Y lo saben bien quienes habitan cuerpos, identidades o trayectorias históricamente desautorizadas.
Hace unos días me ocurrió algo que me dejó pensando mucho en esto. Cruzábamos la calle de manera imprudente tres personas: un hombre mayor, un hombre joven y yo, mujer de 56 años. En la acera dos hombres parados allí nos increpan (incluso cuando ellos dos se habían bajado de sendos coches muy mal aparcados).
Pero no se dirigen a los hombres. Se dirigen a mí con gritos. Me señalan, espetan un: «señoraaaa, señoraaa. ¿Está ciega?. ¿No ve que hay un paso de peatones?»
Cuando respondo que, por supuesto lo sé y que no necesito padres, se ríen a carcajadas. Porque mi respuesta, para ellos, no tiene peso.
No contiene amenaza, puedo contestar, pero no puedo interpelar de verdad.
Puedo hablar pero no se me escucha con la misma legitimidad. Puedo defenderme, pero sé (lo sabemos todas) que la que termina siendo “la exagerada”, “la conflictiva”, “la histérica”, soy yo.
Saben que conmigo, muy probablemente, no se juegan una agresión física de vuelta.
Ese mismo patrón se repitió en lo virtual hace un tiempo y otras muchas veces.
Un psicoterapeuta varón, un señor que hace gala de gesto circunspecto en su supuesta profundidad, al que apenas conozco de lejos virtualmente, se sintió con total derecho de entrar a mi muro de Facebook (un espacio que, aunque sea digital, sigue siendo un territorio simbólico donde construimos vínculos, pensamientos, identidad) y dejarme comentarios disciplinantes colocándose él, claro, como el ser «humano» objetivo, sensato y razonable.
Pareció incapaz de diferenciar a la persona que soy (la que no conoce) de mi holograma en redes o la imagen que él ve y proyecta de vuelta.
Debió de pensar que su injerencia agresiva e imprevisible «me hacía falta».
Y me quedé pensando: yo nunca he hecho eso. No porque no tenga opinión.
No porque me falte capacidad crítica. Sino porque sé que no puedo. Porque cuando una mujer, más aún, una mujer que no responde al ideal normativo de juventud, belleza, docilidad, «agradabilidad» confronta, las consecuencias no son las mismas.
Pensé: «Jose Manuel, terapeuta, ¿a que eso no se lo haces a hombres con poder dentro de tu ámbito terapéutico que son absolutamente ególatras?. ¿A que sabes a ciencia cierta que yo no voy a entrar en tu espacio a acusarte, juzgarte o espetarte mis proyecciones?»

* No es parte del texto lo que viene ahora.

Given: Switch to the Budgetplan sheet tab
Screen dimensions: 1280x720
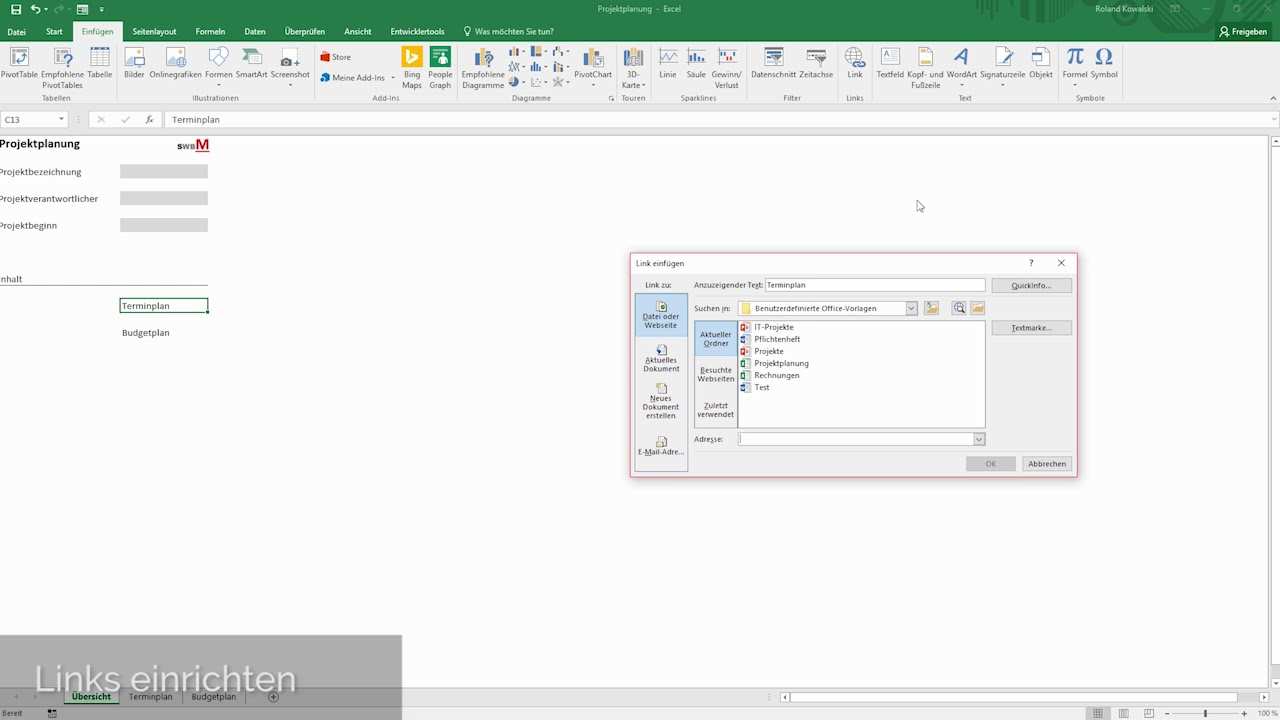Looking at the screenshot, I should pos(213,697).
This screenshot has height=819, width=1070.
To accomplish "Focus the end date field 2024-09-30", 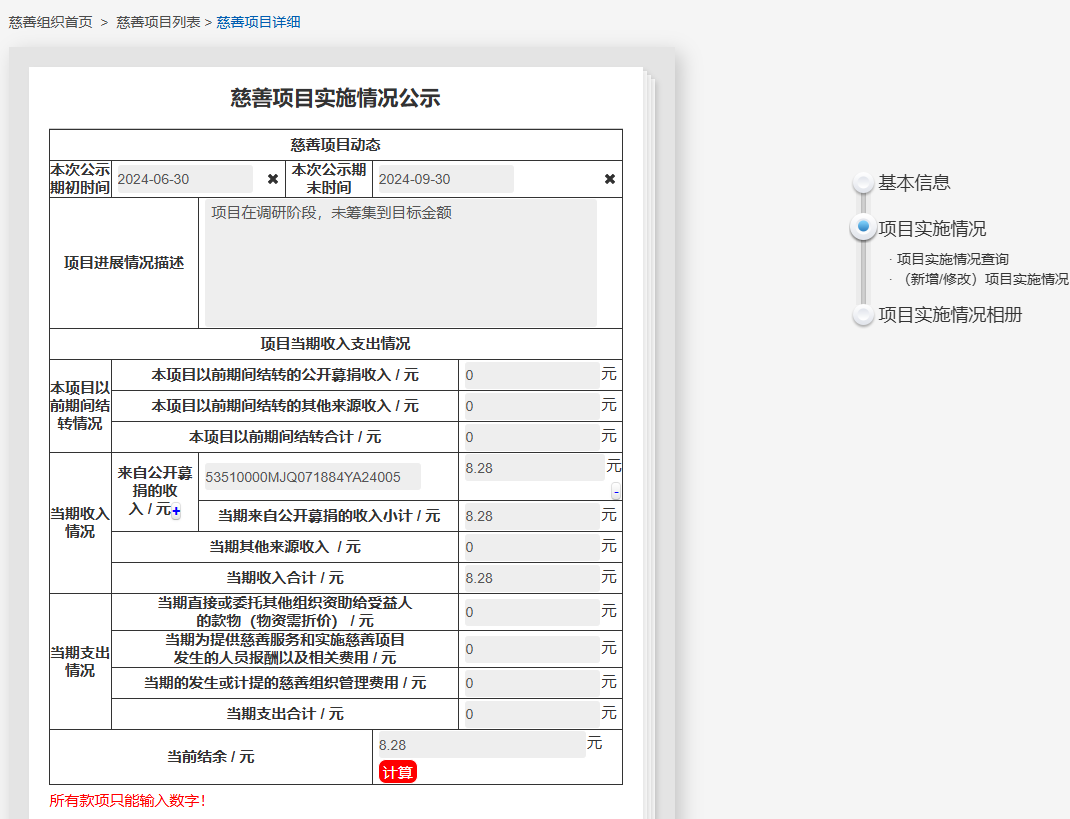I will coord(443,179).
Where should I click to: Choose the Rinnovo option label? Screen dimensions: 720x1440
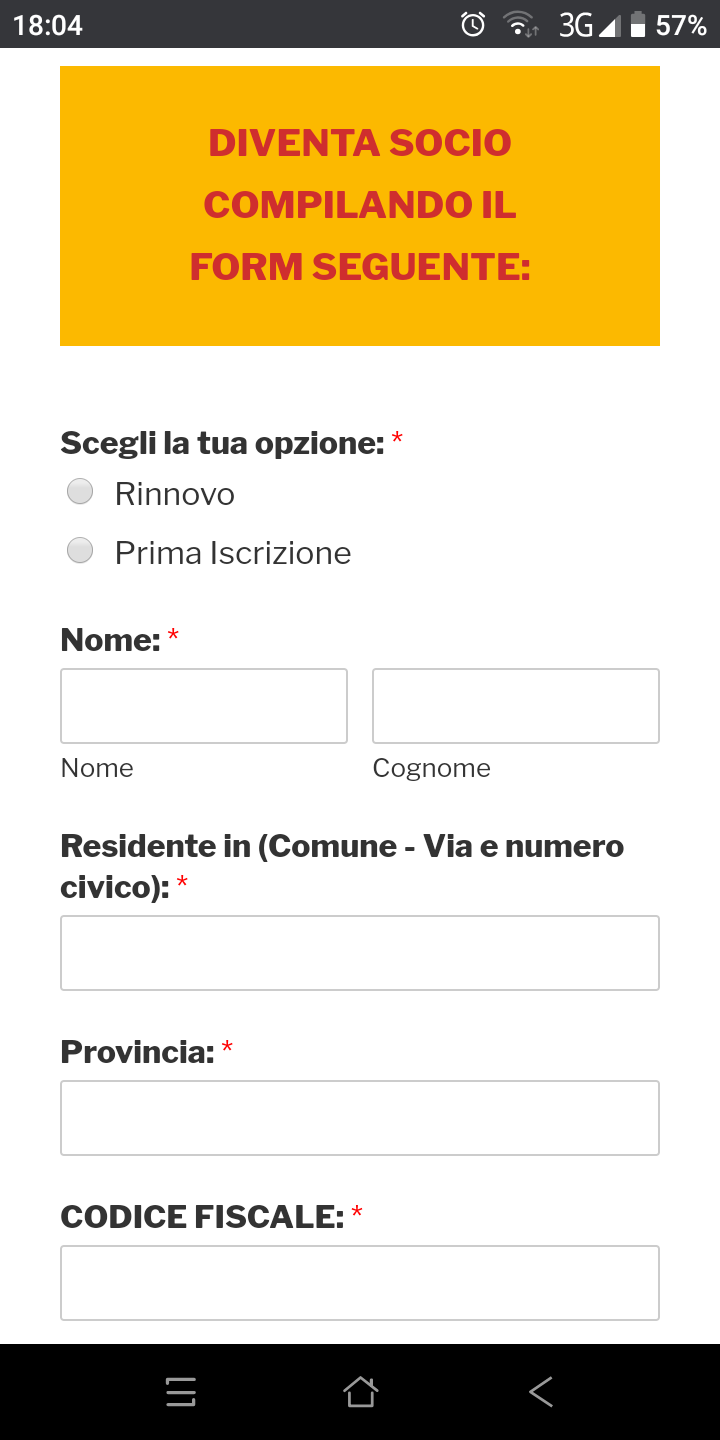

Esto que comparto no es anecdótico. No es tener la «piel fina».
Hablamos de estructura social y económica. De poder.
De hechos que ocurren a diario.
La posibilidad de confrontar no está repartida de forma equitativa.

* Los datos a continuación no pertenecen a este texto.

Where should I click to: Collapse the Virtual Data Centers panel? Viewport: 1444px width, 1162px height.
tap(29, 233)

Está atravesada por género, por edad, por racialización, por orientación sexual, por clase, por corporalidad, por todo el entramado de opresiones y privilegios que configuran el lugar que habitamos en el mundo.
En los espacios profesionales, por ejemplo, sé que un gesto, un comentario crítico, una confrontación dirigida depende a quien puede costar el reconocimiento, las oportunidades, los vínculos. Lo he visto, lo he vivido.

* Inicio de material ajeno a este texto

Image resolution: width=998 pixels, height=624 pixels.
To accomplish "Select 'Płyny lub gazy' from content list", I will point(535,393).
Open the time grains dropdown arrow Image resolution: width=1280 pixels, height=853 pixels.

Muchas otras mujeres, personas racializadas, disidencias, personas con diversidad funcional o psíquica, lo viven cada día.
El costo de confrontar puede ser la exclusión, la desautorización, el aislamiento, la muerte simbólica o social.
¿Quién confronta y al día siguiente sigue siendo escuchado, respetado, tenida en cuenta?
¿Quién confronta y se refuerza su imagen de líder, de voz autorizada, de experto/a?
Y, en cambio, ¿a quién se le vuelve en contra esa misma actitud? ¿Quién paga con etiquetas como “conflictiva”, “problemática”, “poco profesional”, “demasiado emocional”?
Por eso, muchas veces callamos. O elegimos nuestras batallas con precisión quirúrgica.
No porque no veamos la injusticia, no porque nos falte coraje. Sino porque conocemos los códigos, los riesgos.
Porque habitamos una memoria colectiva que sabe que confrontar desde unos determinados márgenes puede significar recibir una violencia insostenible o romper el frágil espacio de pertenencia que hemos construido . Ese, por desgracia, cada día más pequeño.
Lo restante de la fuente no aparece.